Intech 2000 Interactive Technology Centre
INTECH is an educational charity run by the Hampshire Technology Centre Trust Ltd. Its purpose is to further the knowledge of science and technology to classes of children from all parts of the school system, although adults are also actively encouraged to take advantage of the facility.
The main exhibition building is designed as a white pyramid and the adjacent
auditorium, which is designed to accommodate a planetarium at a future date,
is circular on plan with a white hemispherical roof. The architectural forms
are made as geometrically pure as possible and, combined with innovative
engineering and the nearby proximity of communication satellite dishes,
are intended to be symbolic of modern technology at the start of the new
century.
The site is gently sloping and the building is designed on the principle
of cut and fill into the natural chalk down land. Excavated earth from the
construction of the building is used to make banks around the two roofs
shapes in order to tie them into the landscape.
The Exhibition Hall is on two levels with vertical circulation focused on a double height space with a full height glazed bay revealing a dramatic view of the rolling down land landscape to the south. The two northern sides of the upper level are lined with ancillary accommodation, café, kitchen and shop on one side, toilets, administration offices and meeting room on the other. Self-contained flat ‘roofs’ over these blocks accommodate plant systems while at the same time allowing the pyramid roof to remain visible from the Exhibition areas.

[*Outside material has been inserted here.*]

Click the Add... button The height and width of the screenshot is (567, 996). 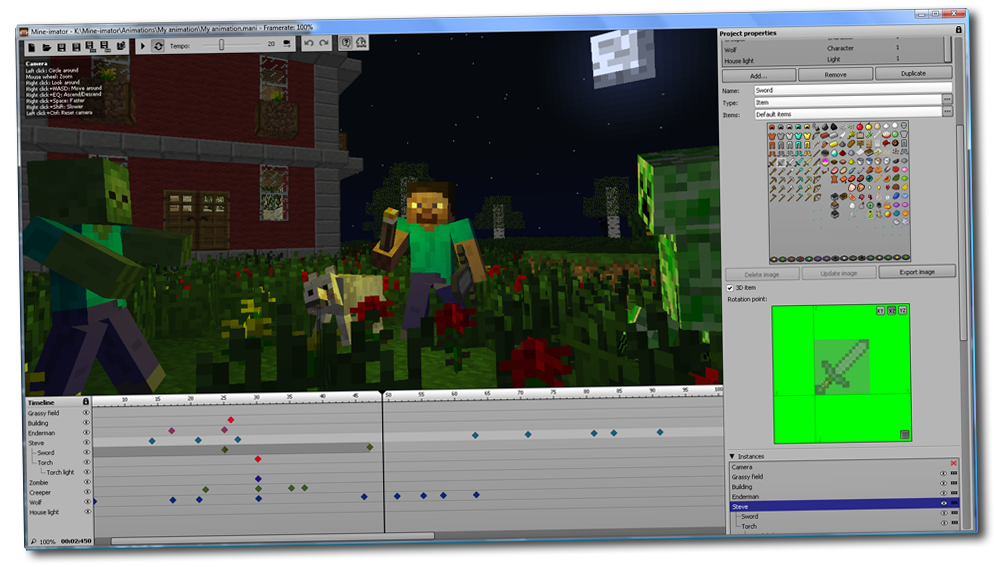pyautogui.click(x=758, y=75)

On the lower level the demonstration classroom is used in association with
the Equipment Library and Resources Centre to brief teachers and students
in the use of project-related equipment. The Staff Workshops, where the
exhibits are made and maintained, has an external loading bay at one end
and direct access into the Exhibition Hall at the other. The two buildings,
Exhibition Hall and Auditorium are joined together by a flat-roofed glazed
link designed to feel like a light-weight bridge from which there are good
views through floor to ceiling structural glazing.